To determine whether there is a linear correlation between batting average and home run percentage, we can calculate the correlation coefficient.
Here are the steps to calculate the correlation coefficient:
Step 1: Calculate the mean of each dataset (batting average and home run percentage).
Mean of batting average (x): (0.251 + 0.259 + 0.29 + 0.265 + 0.269) / 5 = 0.2666.
Mean of home run percentage (y): (1.3 + 3.7 + 5.8 + 3.9 + 3.7) / 5 = 3.28.
Step 2: Calculate the deviation of each data point from the mean.
Deviation of each x-value: (0.251 - 0.2666), (0.259 - 0.2666), (0.29 - 0.2666), (0.265 - 0.2666), (0.269 - 0.2666).
Deviation of each y-value: (1.3 - 3.28), (3.7 - 3.28), (5.8 - 3.28), (3.9 - 3.28), (3.7 - 3.28).
Step 3: Square each deviation.
Squared deviation of x-values: (0.000036), (0.000051), (0.000493), (0.000014), (0.000001).
Squared deviation of y-values: (3.24), (0.1764), (5.1844), (0.4096), (0.1681).
Step 4: Calculate the product of the x and y deviations.

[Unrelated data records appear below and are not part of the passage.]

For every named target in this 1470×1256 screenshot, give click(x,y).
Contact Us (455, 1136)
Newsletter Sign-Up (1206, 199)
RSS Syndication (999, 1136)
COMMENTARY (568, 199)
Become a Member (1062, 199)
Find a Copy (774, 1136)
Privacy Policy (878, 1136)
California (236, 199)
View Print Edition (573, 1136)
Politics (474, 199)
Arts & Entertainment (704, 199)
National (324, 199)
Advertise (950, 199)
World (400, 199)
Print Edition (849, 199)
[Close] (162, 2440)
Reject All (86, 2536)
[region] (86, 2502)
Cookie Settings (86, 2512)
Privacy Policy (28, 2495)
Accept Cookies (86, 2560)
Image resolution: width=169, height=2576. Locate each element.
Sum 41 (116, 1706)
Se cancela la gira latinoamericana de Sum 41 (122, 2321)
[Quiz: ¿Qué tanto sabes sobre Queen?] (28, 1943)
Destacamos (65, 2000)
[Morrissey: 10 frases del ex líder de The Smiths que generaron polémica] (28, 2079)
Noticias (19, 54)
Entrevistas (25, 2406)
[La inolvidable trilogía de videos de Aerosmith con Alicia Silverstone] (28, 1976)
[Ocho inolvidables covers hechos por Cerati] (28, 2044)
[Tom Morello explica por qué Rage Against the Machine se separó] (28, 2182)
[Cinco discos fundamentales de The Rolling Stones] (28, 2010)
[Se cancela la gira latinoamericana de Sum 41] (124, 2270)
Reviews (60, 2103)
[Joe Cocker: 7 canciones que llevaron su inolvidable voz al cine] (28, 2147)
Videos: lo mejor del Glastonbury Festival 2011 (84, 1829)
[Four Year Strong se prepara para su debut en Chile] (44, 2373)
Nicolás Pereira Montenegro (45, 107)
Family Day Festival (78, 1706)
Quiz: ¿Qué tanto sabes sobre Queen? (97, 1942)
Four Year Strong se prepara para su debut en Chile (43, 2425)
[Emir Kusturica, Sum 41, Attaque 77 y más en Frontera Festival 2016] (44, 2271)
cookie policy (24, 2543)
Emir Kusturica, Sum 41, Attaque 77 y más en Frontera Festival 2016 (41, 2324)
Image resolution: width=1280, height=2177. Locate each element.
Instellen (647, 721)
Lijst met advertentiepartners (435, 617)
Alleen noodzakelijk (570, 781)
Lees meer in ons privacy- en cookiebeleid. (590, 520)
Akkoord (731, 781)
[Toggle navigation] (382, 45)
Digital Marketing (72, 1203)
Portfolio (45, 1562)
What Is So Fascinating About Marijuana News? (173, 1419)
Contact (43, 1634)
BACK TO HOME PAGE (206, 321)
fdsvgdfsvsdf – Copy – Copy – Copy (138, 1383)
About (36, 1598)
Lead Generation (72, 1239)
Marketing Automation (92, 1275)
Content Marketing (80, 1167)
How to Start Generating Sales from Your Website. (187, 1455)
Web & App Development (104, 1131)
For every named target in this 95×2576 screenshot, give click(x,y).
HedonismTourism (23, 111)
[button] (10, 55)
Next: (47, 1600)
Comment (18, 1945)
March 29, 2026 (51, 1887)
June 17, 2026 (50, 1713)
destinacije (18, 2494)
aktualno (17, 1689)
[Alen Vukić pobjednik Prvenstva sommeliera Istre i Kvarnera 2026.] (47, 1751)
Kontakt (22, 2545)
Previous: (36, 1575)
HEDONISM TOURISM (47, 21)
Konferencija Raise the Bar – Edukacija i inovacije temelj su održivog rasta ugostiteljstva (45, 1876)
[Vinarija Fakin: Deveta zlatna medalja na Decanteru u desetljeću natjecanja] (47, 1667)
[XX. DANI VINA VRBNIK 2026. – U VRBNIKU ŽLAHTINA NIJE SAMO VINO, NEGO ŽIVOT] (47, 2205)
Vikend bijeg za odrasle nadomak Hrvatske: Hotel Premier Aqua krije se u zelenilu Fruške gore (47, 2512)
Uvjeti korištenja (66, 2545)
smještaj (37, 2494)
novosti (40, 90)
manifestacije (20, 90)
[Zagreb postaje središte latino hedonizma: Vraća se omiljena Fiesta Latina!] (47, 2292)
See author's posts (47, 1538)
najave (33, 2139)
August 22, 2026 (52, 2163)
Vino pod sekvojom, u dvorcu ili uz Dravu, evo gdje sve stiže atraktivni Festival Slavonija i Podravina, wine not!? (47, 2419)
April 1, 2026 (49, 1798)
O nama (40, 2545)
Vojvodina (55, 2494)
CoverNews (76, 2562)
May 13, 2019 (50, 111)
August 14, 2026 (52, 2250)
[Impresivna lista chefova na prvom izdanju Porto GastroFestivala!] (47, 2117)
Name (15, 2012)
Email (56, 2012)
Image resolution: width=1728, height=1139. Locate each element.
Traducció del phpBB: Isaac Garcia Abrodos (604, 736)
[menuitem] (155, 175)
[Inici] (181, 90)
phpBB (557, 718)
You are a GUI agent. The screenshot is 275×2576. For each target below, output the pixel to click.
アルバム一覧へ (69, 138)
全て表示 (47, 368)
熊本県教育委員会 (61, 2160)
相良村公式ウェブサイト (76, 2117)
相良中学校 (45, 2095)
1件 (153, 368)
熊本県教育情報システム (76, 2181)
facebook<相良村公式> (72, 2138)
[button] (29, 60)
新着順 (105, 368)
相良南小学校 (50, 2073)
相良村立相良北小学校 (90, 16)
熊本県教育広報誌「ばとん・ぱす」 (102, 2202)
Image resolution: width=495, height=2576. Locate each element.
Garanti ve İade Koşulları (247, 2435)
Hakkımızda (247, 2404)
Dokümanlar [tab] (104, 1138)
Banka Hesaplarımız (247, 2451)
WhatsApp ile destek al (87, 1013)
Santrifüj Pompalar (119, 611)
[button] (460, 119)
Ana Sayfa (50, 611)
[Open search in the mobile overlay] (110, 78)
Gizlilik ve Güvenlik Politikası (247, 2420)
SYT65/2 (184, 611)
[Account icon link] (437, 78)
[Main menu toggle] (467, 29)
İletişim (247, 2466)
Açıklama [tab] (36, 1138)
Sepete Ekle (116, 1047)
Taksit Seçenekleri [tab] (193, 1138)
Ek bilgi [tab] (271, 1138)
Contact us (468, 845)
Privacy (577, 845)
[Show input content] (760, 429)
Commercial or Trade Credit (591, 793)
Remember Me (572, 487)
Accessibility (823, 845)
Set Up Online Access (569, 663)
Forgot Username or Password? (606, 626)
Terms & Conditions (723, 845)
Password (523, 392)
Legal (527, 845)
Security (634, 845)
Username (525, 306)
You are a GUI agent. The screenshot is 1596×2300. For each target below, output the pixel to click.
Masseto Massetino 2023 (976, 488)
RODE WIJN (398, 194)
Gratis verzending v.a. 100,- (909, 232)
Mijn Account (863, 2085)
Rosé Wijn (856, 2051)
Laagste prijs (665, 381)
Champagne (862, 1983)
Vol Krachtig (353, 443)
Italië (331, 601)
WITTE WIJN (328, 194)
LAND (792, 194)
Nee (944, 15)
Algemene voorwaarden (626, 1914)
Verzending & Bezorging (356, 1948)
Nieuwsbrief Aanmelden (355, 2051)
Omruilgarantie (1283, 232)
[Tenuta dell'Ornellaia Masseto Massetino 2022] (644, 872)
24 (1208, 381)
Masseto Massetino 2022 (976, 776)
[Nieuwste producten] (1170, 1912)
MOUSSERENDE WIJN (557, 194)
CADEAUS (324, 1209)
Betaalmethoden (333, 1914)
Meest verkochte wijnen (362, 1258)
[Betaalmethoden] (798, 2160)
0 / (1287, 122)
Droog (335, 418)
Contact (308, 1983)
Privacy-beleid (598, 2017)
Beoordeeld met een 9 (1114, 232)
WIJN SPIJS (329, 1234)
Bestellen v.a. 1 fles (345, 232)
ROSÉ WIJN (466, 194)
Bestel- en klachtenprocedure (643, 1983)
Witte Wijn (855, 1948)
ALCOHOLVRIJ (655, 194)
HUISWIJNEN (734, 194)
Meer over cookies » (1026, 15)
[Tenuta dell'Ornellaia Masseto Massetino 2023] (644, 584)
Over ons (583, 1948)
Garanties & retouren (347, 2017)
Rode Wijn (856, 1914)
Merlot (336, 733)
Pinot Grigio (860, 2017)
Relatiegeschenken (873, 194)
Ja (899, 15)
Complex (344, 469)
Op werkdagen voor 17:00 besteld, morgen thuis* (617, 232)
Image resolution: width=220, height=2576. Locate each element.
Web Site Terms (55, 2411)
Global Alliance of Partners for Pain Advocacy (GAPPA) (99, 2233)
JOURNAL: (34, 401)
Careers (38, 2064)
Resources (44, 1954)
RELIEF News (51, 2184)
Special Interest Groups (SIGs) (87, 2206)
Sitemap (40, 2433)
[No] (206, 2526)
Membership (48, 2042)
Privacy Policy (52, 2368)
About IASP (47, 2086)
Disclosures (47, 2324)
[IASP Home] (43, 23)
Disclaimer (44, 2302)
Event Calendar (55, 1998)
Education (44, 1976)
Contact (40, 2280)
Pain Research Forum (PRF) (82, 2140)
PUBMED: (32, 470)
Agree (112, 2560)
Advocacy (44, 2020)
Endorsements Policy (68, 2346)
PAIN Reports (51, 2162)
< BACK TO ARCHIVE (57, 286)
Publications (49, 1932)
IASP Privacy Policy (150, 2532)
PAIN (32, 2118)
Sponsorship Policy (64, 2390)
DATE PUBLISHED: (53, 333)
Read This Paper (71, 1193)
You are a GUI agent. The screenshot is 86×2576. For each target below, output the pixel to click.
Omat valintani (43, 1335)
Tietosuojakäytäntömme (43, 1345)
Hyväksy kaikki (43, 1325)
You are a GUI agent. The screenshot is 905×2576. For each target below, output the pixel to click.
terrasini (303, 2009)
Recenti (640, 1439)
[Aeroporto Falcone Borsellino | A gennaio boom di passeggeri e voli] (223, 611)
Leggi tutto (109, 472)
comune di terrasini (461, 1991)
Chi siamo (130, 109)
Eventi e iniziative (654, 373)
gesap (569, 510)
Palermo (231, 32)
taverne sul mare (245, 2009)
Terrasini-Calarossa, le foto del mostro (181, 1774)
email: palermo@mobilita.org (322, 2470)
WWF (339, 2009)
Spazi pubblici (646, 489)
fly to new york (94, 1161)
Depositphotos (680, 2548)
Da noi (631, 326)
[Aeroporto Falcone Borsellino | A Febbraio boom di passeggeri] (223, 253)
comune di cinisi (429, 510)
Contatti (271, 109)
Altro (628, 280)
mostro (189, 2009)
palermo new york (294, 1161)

Product of x and y deviations: -0.020464, 0.008978, -0.065062, -0.002556, -0.000188.
Step 5: Calculate the sum of the squared deviations and the product of deviations.
Sum of squared deviations of x: 1.000095 x 10^-8.
Sum of squared deviations of y: 8.3895.
Product of deviations: -0.080452.
Step 6: Calculate the correlation coefficient (r).
r = (sum of products of deviations) / sqrt((sum of squared deviations of x) * (sum of squared deviations of y))
r = -0.080452 / sqrt((1.000095 x 10^-8) * 8.3895)
r ≈ -0.080452 / sqrt(8.39012517 x 10^-8)
r ≈ -0.080452 / 0.000289515
r ≈ -0.277888.
From the calculated correlation coefficient (r ≈ -0.277888), we can conclude that there is a weak negative correlation between batting average and home run percentage. Therefore, your answer of "strong and positive" is not correct.